> _DATA EXTRACTS_:
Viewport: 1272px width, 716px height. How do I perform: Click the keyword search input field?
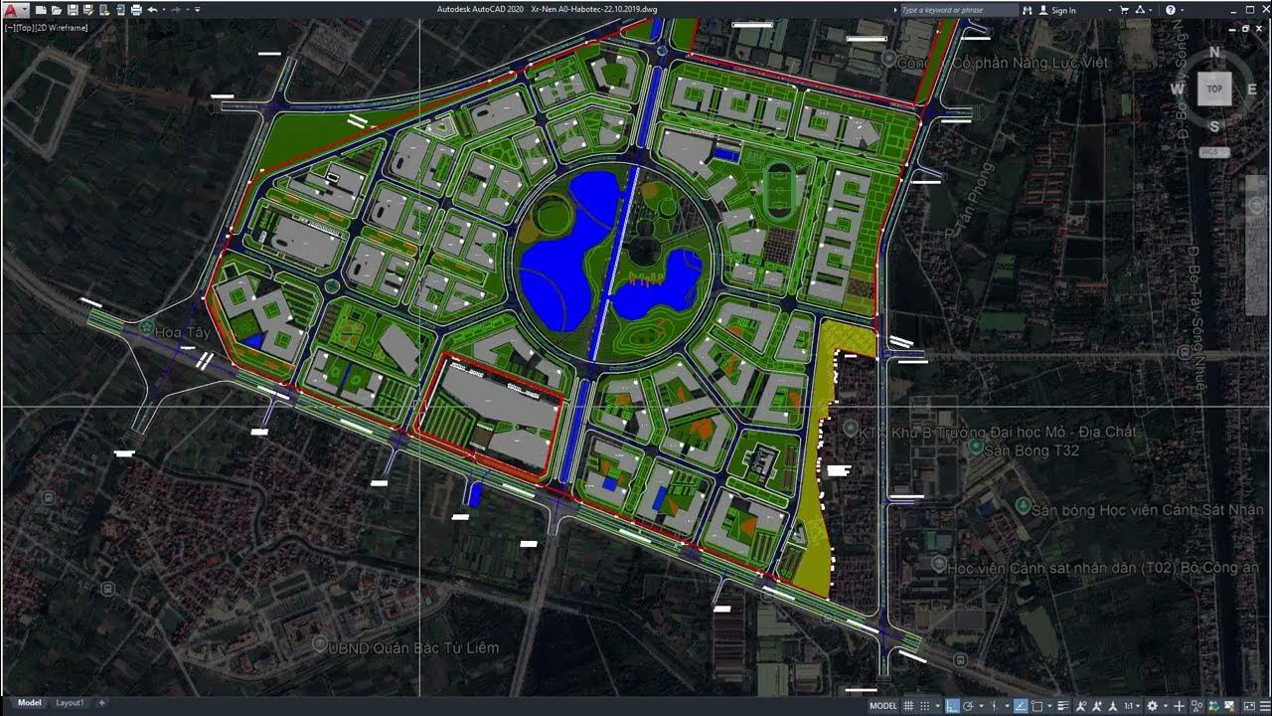(x=959, y=10)
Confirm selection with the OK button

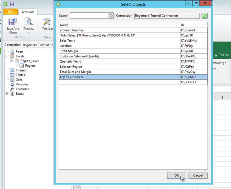pos(176,175)
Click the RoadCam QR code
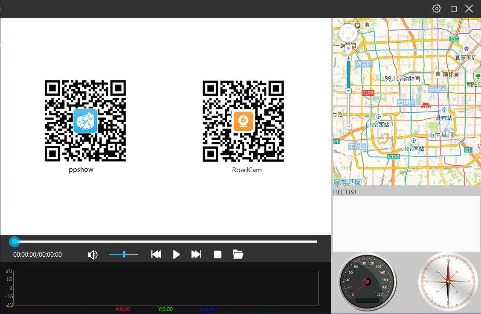 (243, 121)
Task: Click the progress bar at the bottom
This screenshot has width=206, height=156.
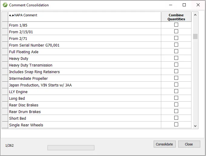Action: click(x=71, y=148)
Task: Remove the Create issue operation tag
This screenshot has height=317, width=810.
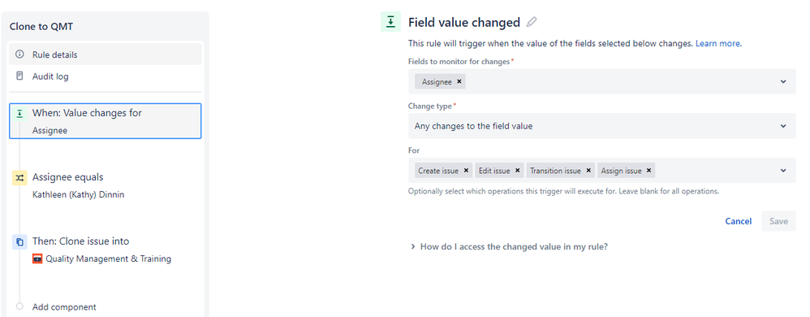Action: [x=466, y=171]
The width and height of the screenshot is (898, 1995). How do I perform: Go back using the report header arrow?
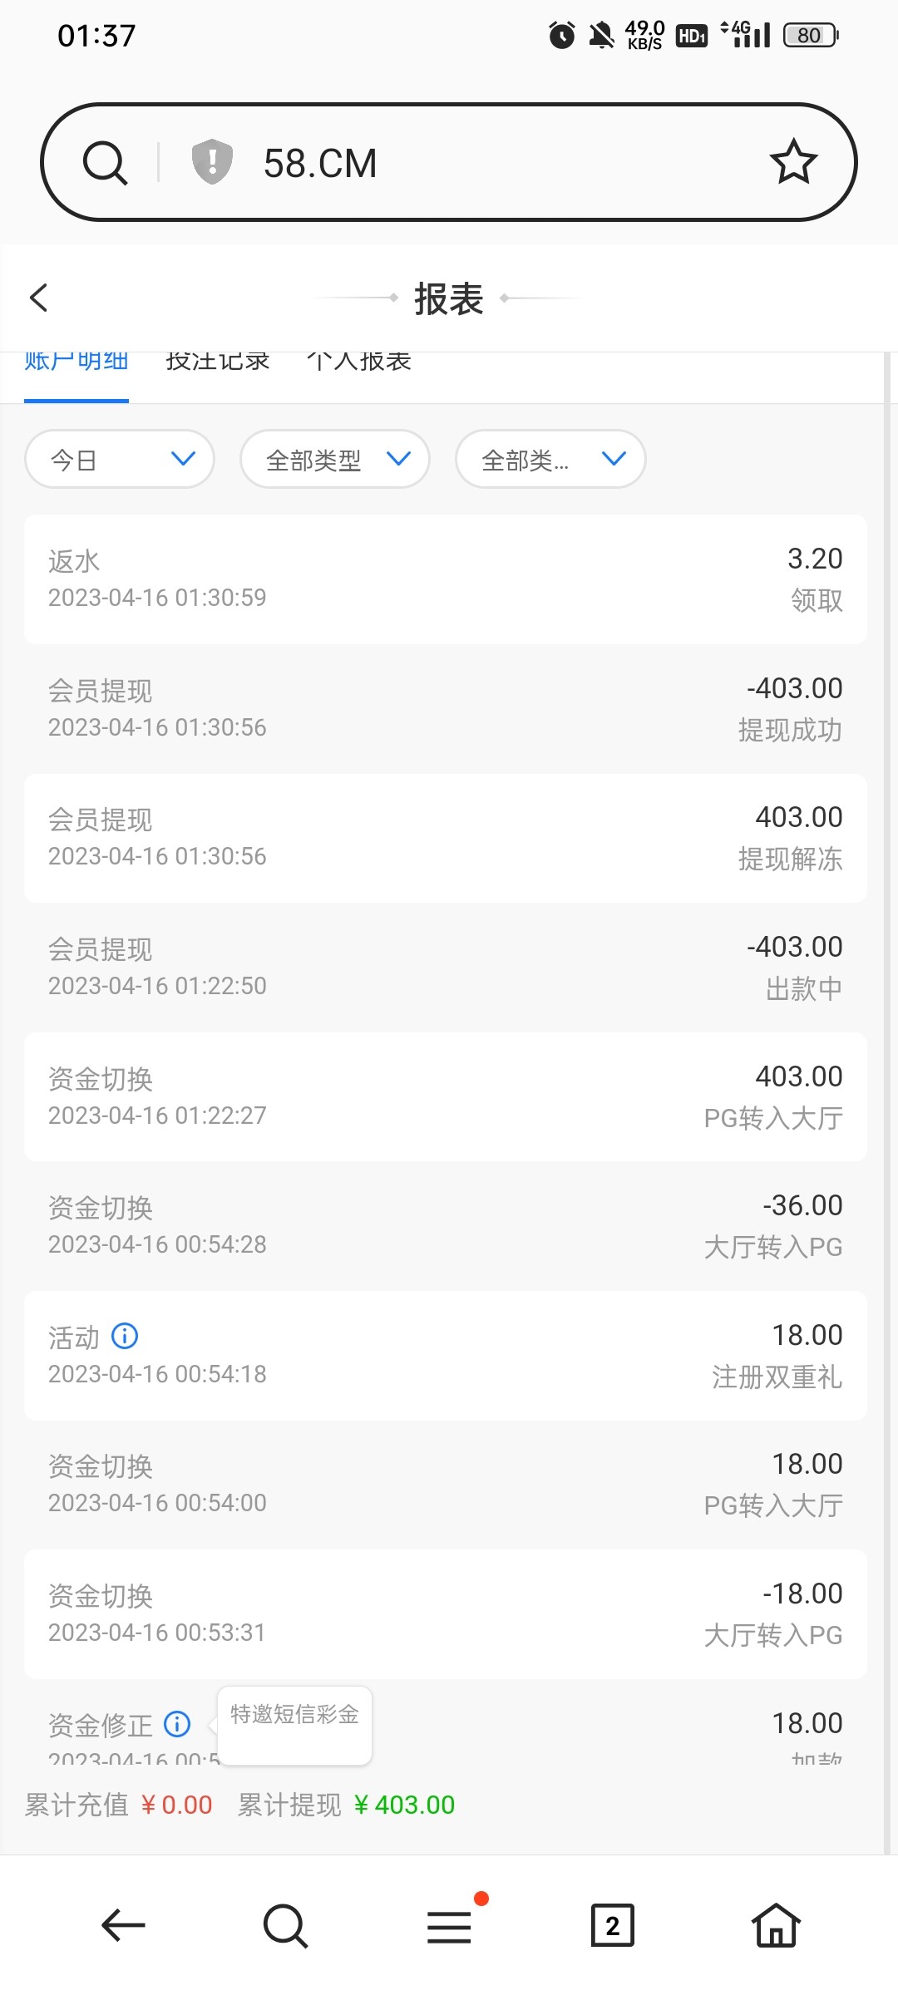point(39,298)
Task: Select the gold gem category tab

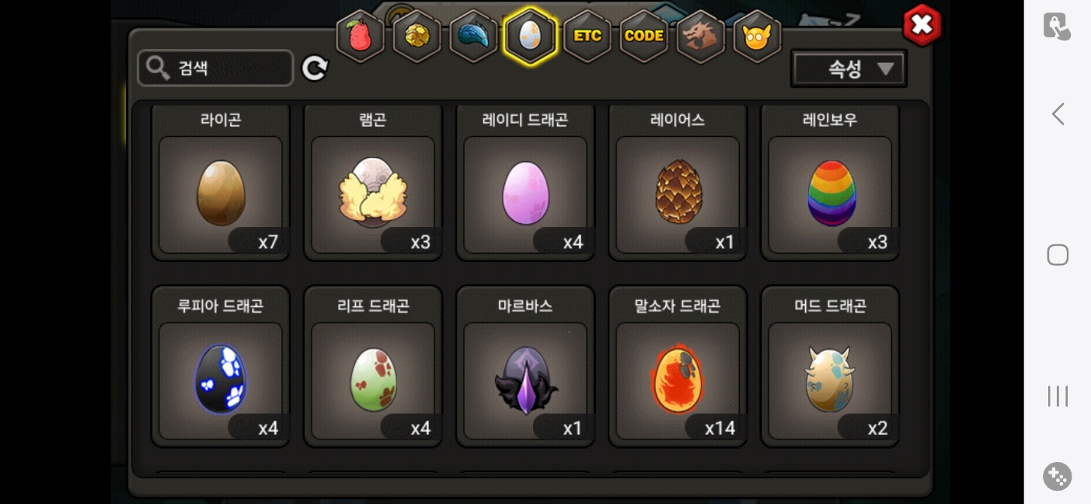Action: point(417,36)
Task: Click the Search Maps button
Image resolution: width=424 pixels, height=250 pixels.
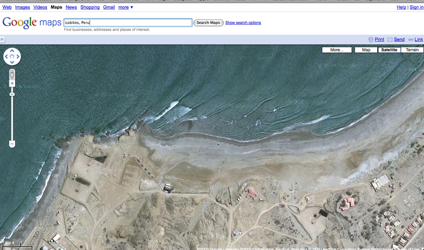Action: coord(208,23)
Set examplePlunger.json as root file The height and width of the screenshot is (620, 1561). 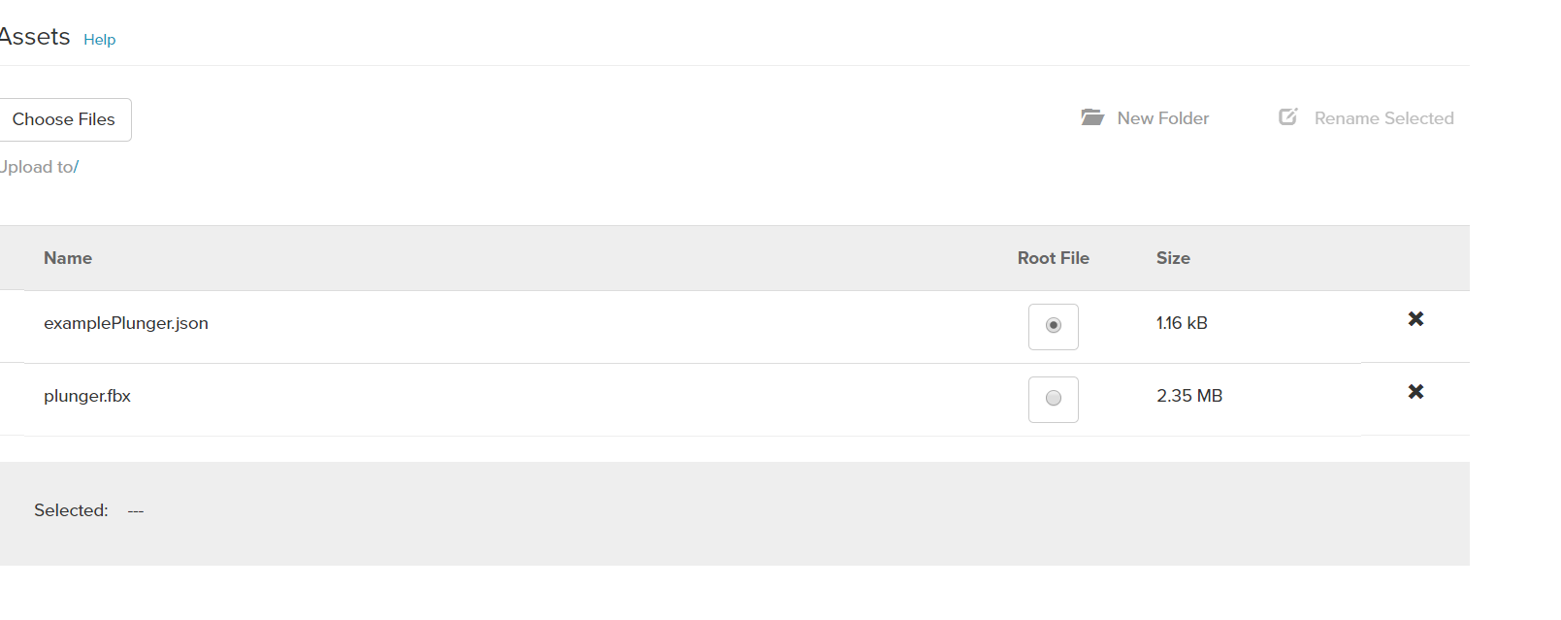[x=1054, y=326]
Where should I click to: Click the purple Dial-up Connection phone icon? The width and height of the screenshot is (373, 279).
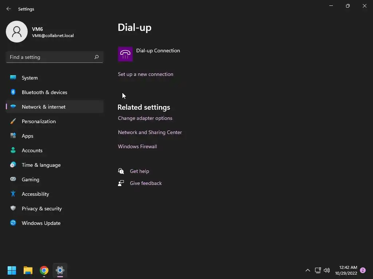click(125, 54)
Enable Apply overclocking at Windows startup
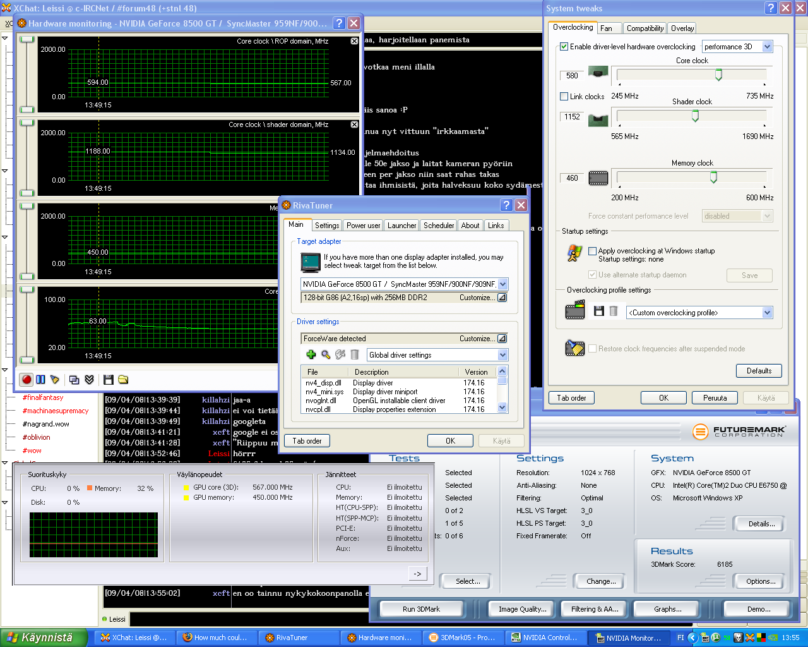Viewport: 808px width, 647px height. (x=592, y=251)
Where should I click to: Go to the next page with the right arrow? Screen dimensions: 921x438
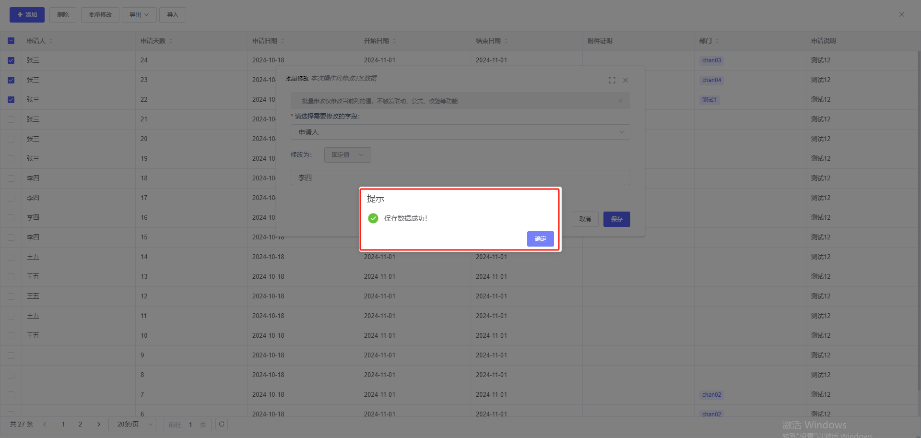[99, 424]
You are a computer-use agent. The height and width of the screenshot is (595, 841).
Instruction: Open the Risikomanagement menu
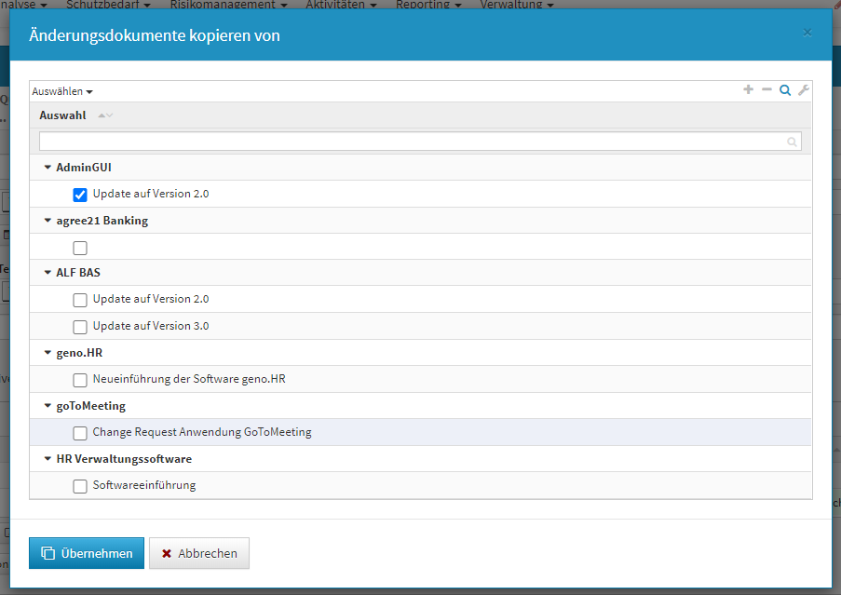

> _EXERCISE INSTRUCTIONS_: Reproduce verbatim the lines of the material above, beginning with its first line and ending with the line that contains "Task: Click the progress bar at the bottom"; skip pictures.

> _RESPONSE_:
Viewport: 1272px width, 716px height. How do I perform: Click the keyword search input field?
(x=959, y=10)
Confirm selection with the OK button

pos(176,175)
Click the RoadCam QR code
 (243, 121)
Task: Click the progress bar at the bottom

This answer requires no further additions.